Pengalaman dan pengamatan saya menunjukkan, ketahanan
mental dalam bergaul di masa kecil akan berpengaruh kelak ketika dewasa. Orang
tua adalah yang paling berperan dalam hal membangun ketahanan mental anak.
Seberapa penting ketahanan mental? Bagi saya penting.
Sekarang sudah banyak dibahas mengenai adversity quotient (AQ), yaitu
kecerdasan bertahan hidup. Browsing-lah jika belum paham karena sudah
banyak yang menuliskannya. Ketahanan mental, tentu saja berpengaruh terhadap
AQ.
Coba bayangkan ini, jika dalam kehidupan, kita tak bisa
hidup dengan orang-orang yang tak sepandangan dalam berkomunitas atau
bermasyarakat dan memutuskan keluar. Lalu setiap menghadapi masalah yang sama,
kita keluar lagi. Maka apakah masalahnya ada dalam komunitas atau masyarakat?
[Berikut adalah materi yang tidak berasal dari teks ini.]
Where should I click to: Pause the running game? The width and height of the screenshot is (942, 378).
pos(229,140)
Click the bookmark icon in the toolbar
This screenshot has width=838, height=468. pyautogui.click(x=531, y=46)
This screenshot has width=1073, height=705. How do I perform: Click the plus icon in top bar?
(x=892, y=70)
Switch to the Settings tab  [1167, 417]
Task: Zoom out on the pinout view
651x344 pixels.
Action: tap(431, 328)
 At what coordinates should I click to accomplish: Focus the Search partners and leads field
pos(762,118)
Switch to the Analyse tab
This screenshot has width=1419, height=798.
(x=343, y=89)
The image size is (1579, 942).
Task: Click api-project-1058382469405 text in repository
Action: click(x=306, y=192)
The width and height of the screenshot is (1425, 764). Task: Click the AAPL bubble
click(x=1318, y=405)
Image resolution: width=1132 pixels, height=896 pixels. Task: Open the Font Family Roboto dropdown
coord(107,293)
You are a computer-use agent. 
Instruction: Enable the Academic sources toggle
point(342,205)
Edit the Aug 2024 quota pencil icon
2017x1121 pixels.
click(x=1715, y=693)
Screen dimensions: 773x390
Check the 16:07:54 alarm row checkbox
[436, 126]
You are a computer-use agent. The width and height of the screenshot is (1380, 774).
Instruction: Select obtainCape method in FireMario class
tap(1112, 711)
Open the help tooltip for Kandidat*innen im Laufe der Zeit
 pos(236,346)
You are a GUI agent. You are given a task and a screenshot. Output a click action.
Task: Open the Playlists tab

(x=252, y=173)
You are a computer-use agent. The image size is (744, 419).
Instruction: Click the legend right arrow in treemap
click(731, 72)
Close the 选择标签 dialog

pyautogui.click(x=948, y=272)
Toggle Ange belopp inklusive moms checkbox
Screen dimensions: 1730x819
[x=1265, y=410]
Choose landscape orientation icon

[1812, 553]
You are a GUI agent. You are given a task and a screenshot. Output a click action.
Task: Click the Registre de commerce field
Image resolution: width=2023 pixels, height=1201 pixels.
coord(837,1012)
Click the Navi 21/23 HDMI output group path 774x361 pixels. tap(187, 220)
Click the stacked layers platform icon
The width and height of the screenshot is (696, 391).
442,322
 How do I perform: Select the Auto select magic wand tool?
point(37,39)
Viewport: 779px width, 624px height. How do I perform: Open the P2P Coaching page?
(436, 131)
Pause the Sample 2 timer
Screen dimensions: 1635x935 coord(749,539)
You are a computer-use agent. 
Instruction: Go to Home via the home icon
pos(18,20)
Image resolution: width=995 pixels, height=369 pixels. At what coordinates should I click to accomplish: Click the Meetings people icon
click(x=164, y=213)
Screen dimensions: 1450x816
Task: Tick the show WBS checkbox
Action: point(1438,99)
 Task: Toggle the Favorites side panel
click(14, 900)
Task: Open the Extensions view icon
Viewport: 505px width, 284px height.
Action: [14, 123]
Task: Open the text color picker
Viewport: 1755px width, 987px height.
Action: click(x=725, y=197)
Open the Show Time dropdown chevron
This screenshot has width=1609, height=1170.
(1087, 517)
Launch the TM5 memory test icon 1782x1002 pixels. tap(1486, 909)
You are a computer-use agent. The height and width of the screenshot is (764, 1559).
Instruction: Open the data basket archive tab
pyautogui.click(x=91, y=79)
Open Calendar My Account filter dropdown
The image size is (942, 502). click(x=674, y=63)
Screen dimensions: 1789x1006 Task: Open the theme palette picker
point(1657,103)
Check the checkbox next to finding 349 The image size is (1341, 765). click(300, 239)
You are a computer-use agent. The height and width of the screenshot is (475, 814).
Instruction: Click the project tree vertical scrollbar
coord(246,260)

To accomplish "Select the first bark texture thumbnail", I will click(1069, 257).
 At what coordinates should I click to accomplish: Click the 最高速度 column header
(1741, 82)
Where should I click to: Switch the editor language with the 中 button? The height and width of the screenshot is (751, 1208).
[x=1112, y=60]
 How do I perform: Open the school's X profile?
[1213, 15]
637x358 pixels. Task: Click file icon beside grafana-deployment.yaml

Tentu tidak, kan? Mau sampai kapan kita keluar dari
setiap komunitas atau lingkungan yang kita masuki setiap tidak cocok dengan
segelintir anggotanya? Masalahnya ada di mana? Pada semua komunitas/lingkungan
atau diri kita sendiri?
Nah, begitu pula dalam dunia anak-anak. Bermain,
bertengkar, bermain lagi, lalu bertengkar lagi adalah hal yang biasa. Bahkan di
mana pun ada anak yang entah kenapa menjadi korban bullying (perundungan).
Tentu tak ada orang tua yang menerima dengan lapang dada
jika anaknya mengalami perundungan. Saya pun tidak. Malah rasanya sakit.
Mungkin lebih sakit dibandingkan apa yang dirasakan anak saya. Seperti ketika
akhirnya mengetahui anak sulung saya mengalaminya.
Anak yang di-bully bisa mengalami depresi. |
Ketika Affiq duduk di bangku sekolah menengah pertama
sekian tahun lalu dan mengetahui dari kawannya ada 3 anak lain yang mem-bully-nya
sejak duduk di kelas 1 – 3, hati saya bahkan merasa hancur. Suami saya pun
merasakan sakit, saya tahu itu. Tetapi sebagai orang dewasa, kami harus
bersikap waras.
Affiq sangat tertutup. Berkali-kali ditanyai tentang apa
yang dia alami, dia diam saja. Malah terlihat tidak suka dan marah jika didesak.
Bersyukur, ayahnya anak-anak mendapatkan informasi detail dari seorang kawan
Affiq yang merasa kasihan. Terima kasih banyak, Nak. Tante tak akan pernah sanggup membalas kepedulian dan kebaikanmu. Semoga Allah senantiasa melimpahkan rezeki
padamu.
Saya masih ingat apa yang dikatakannya kepada suami saya
(menurut penjelasan suami saya waktu itu): “Om, andai Affiq tidak dikasih
begitu, dia bisa ranking satu. Affiq itu pintar sekali.”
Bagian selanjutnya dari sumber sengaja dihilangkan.